:: TO DO ::
The listing should be printed again without a single change.

*** GIVEN DATA Section Begins ***

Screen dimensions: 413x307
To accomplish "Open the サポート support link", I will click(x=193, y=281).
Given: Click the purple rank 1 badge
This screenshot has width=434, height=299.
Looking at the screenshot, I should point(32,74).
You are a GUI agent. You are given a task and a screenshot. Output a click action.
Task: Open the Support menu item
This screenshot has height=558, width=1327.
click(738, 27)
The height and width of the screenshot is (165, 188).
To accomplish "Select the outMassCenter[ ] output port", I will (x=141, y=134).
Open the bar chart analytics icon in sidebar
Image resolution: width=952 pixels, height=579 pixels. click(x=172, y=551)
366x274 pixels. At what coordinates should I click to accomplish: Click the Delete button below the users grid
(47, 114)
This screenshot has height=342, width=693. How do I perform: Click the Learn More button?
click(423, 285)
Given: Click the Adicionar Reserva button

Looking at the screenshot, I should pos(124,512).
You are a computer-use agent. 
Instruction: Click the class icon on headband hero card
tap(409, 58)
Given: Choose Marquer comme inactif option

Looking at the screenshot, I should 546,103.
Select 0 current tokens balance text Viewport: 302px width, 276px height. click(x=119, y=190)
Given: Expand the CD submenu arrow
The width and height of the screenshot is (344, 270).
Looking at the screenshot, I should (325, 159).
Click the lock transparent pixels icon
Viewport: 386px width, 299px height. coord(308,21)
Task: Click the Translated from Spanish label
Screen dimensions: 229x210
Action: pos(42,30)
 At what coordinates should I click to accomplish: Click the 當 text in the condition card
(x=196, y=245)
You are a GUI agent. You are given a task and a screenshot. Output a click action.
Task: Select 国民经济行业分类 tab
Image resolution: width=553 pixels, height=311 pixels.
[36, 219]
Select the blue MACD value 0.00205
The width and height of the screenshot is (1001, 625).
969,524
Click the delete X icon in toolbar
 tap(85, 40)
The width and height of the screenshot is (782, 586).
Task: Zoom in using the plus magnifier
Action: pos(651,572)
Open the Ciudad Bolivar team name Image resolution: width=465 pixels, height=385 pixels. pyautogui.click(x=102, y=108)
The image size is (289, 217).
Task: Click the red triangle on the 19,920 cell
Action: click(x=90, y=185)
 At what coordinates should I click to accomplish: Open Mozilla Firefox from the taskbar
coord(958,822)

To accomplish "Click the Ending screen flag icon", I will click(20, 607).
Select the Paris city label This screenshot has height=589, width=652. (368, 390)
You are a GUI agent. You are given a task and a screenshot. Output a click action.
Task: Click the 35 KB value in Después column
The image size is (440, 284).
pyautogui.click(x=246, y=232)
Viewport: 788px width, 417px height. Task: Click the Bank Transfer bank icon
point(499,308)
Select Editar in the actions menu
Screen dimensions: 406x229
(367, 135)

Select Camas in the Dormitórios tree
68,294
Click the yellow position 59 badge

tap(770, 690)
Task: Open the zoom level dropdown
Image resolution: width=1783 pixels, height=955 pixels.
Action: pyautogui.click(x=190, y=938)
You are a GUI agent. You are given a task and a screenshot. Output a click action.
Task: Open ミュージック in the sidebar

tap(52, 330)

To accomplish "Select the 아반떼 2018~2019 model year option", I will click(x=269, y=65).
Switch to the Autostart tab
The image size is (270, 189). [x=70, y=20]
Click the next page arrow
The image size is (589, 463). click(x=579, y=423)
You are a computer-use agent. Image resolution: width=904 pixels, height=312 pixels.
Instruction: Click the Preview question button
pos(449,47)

*** GIVEN DATA Section Ends ***

:: OUTPUT FOR THIS EXERCISE ::
Screen dimensions: 413x307
To accomplish "Open the サポート support link", I will click(x=193, y=281).
Given: Click the purple rank 1 badge
This screenshot has width=434, height=299.
Looking at the screenshot, I should point(32,74).
You are a GUI agent. You are given a task and a screenshot. Output a click action.
Task: Open the Support menu item
This screenshot has height=558, width=1327.
click(738, 27)
The height and width of the screenshot is (165, 188).
To accomplish "Select the outMassCenter[ ] output port", I will (x=141, y=134).
Open the bar chart analytics icon in sidebar
Image resolution: width=952 pixels, height=579 pixels. click(x=172, y=551)
366x274 pixels. At what coordinates should I click to accomplish: Click the Delete button below the users grid
(47, 114)
This screenshot has height=342, width=693. How do I perform: Click the Learn More button?
click(423, 285)
Given: Click the Adicionar Reserva button

Looking at the screenshot, I should pos(124,512).
You are a computer-use agent. 
Instruction: Click the class icon on headband hero card
tap(409, 58)
Given: Choose Marquer comme inactif option

Looking at the screenshot, I should 546,103.
Select 0 current tokens balance text Viewport: 302px width, 276px height. click(x=119, y=190)
Given: Expand the CD submenu arrow
The width and height of the screenshot is (344, 270).
Looking at the screenshot, I should (325, 159).
Click the lock transparent pixels icon
Viewport: 386px width, 299px height. coord(308,21)
Task: Click the Translated from Spanish label
Screen dimensions: 229x210
Action: pos(42,30)
 At what coordinates should I click to accomplish: Click the 當 text in the condition card
(x=196, y=245)
You are a GUI agent. You are given a task and a screenshot. Output a click action.
Task: Select 国民经济行业分类 tab
Image resolution: width=553 pixels, height=311 pixels.
[36, 219]
Select the blue MACD value 0.00205
The width and height of the screenshot is (1001, 625).
969,524
Click the delete X icon in toolbar
 tap(85, 40)
The width and height of the screenshot is (782, 586).
Task: Zoom in using the plus magnifier
Action: pos(651,572)
Open the Ciudad Bolivar team name Image resolution: width=465 pixels, height=385 pixels. pyautogui.click(x=102, y=108)
The image size is (289, 217).
Task: Click the red triangle on the 19,920 cell
Action: click(x=90, y=185)
 At what coordinates should I click to accomplish: Open Mozilla Firefox from the taskbar
coord(958,822)

To accomplish "Click the Ending screen flag icon", I will click(20, 607).
Select the Paris city label This screenshot has height=589, width=652. (368, 390)
You are a GUI agent. You are given a task and a screenshot. Output a click action.
Task: Click the 35 KB value in Después column
The image size is (440, 284).
pyautogui.click(x=246, y=232)
Viewport: 788px width, 417px height. Task: Click the Bank Transfer bank icon
point(499,308)
Select Editar in the actions menu
Screen dimensions: 406x229
(367, 135)

Select Camas in the Dormitórios tree
68,294
Click the yellow position 59 badge

tap(770, 690)
Task: Open the zoom level dropdown
Image resolution: width=1783 pixels, height=955 pixels.
Action: pyautogui.click(x=190, y=938)
You are a GUI agent. You are given a task and a screenshot. Output a click action.
Task: Open ミュージック in the sidebar

tap(52, 330)

To accomplish "Select the 아반떼 2018~2019 model year option", I will click(x=269, y=65).
Switch to the Autostart tab
The image size is (270, 189). [x=70, y=20]
Click the next page arrow
The image size is (589, 463). click(x=579, y=423)
You are a computer-use agent. Image resolution: width=904 pixels, height=312 pixels.
Instruction: Click the Preview question button
pos(449,47)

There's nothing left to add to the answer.